NY為替見通し=為替介入考えにくくドル円の基調は変わらずか、米債入札には要警戒

 本日のNY時間は、明日の8月米消費者物価指数(CPI)の発表を控え動きにくいが、ドル円は堅調地合いを維持するか。先週末は、三者会合(財務省・金融庁・日銀)が開かれたことで、円安に対する警戒感からドル円は一時141.51円まで円買い・ドル売りに反応した。また、週末のシンガポール紙「チャンネル・ニュース・アジア(CNA)」に木原副官房長官が「日本政府は必要ならば行き過ぎた円安には対策を講じなければならない(Japan's government must take steps as needed against excessive declines in the yen)」と発言したとの記事が掲載されたこともあり、早朝のオセアニア市場は円買いが先行した。

 しかしながら、市場参加者の間では現時点での円買い介入が行われる可能性は低いと思われることで、一時は143円半ばまで円売り・ドル買いが進んでいる。

 ポジション調整で円が買われる以外は、円買いは長続きしないとの予想が多いが、為替介入が難しいとされていることは、以下の点があげられる。

・「政治的なパフォーマンス以外に円安を気にしていないと思われる点」
 黒田日銀総裁をはじめ日銀首脳は兼ねてから「日本経済への円安のメリット・デメリットを比較すれば、プラス面の方が大きい」との見解を示していた。日本の輸入物価指数が3割を超えはじめたときですら、黒田総裁は後に謝罪し、撤回したものの「家計の値上げ許容度は高まっている」と発言するなど、円安によるインフレに対しても過度に警戒感はなかった。今回の懸念表明も、これまでの日銀総裁の中では一番政治的な結びつきが強い黒田総裁が、政治的なポーズに付き合っているだけの可能性が高いことがあげられる。

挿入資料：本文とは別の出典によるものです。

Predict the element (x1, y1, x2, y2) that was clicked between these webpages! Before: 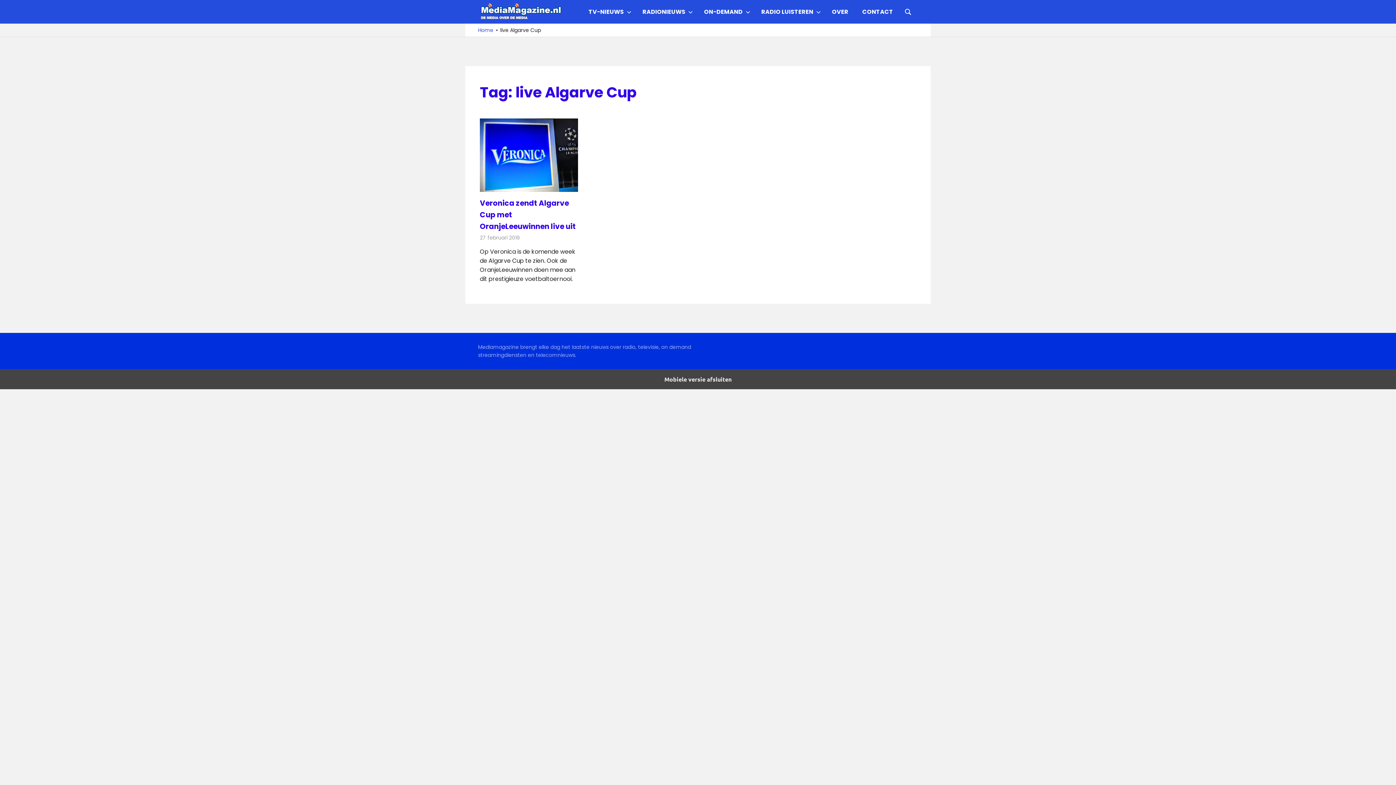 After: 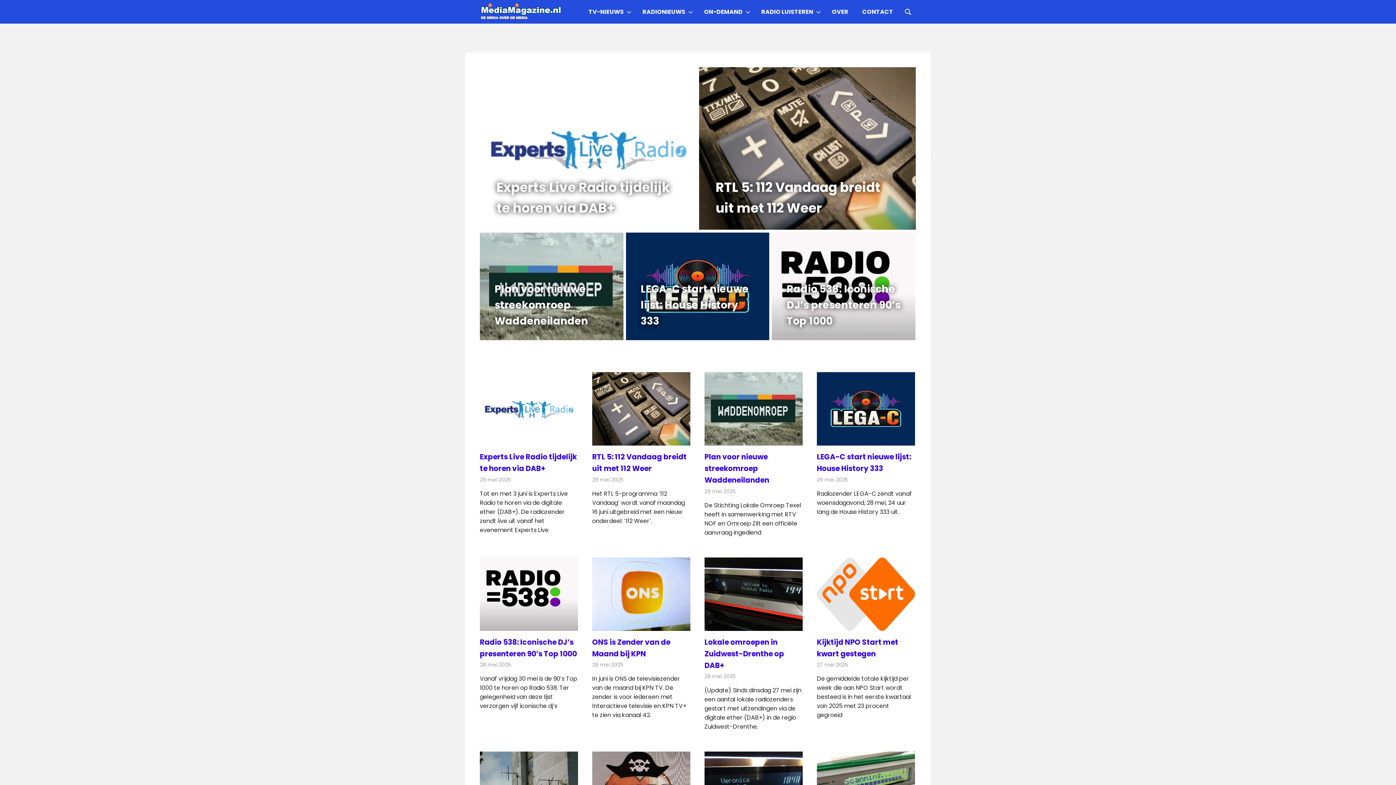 Action: bbox: (480, 3, 567, 11)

・「インフレ対応に追われる米国・FRBがドル安を望まないこと」
 日本と比較にならないほど米国は高インフレに苦しみ、米連邦準備理事会(FRB)が輸入物価を押し上げるドル安を認めることは難しいことあげもある。

 これらを考慮すると、ドル円が水準調整で下がったところは丁寧に買うというスタンスは今後も変わらないか。

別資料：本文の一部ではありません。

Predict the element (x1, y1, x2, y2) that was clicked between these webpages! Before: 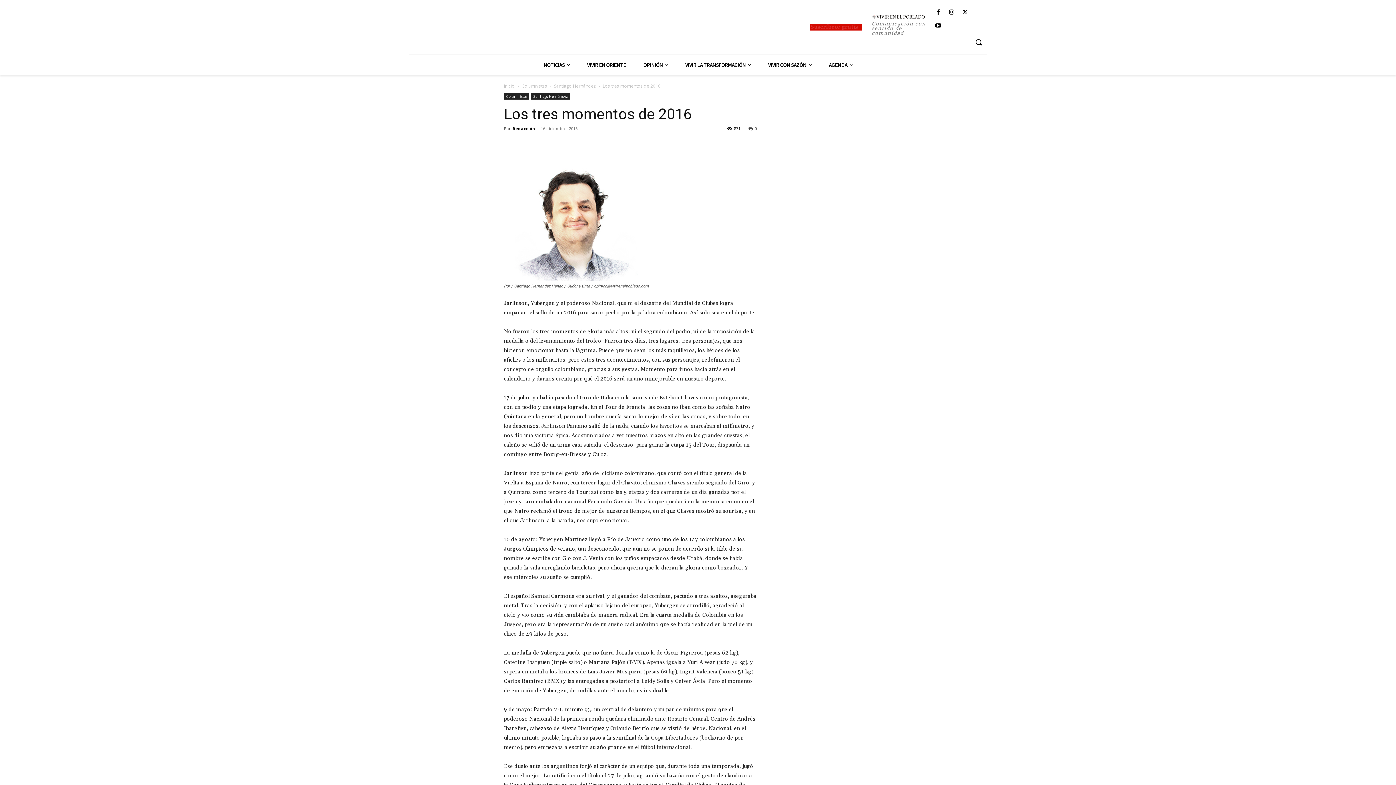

 なお、本日は米国からは市場を動意づける主だった経済指標の発表はない。また、来週20-21日の米連邦公開市場委員会(FOMC)を前にブラックアウト期間に入ったため、FRB要人の講演も予定されていない。もっとも、本日は米3年債と10年債の入札が行われることで、入札後の米債の動きには要警戒となりそうだ。


・想定レンジ上限
 ドル円の上値目途は、本日の高値で9日の大幅下落前の安値143円半ばが抑えとなりそうだが、この水準を抜けると9日高値144.12円。

・想定レンジ下限
 ドル円の下値は、先週は141円半ばに位置し割り込むことが出来なかった日足一目均衡表・転換線(本日は141.63円)。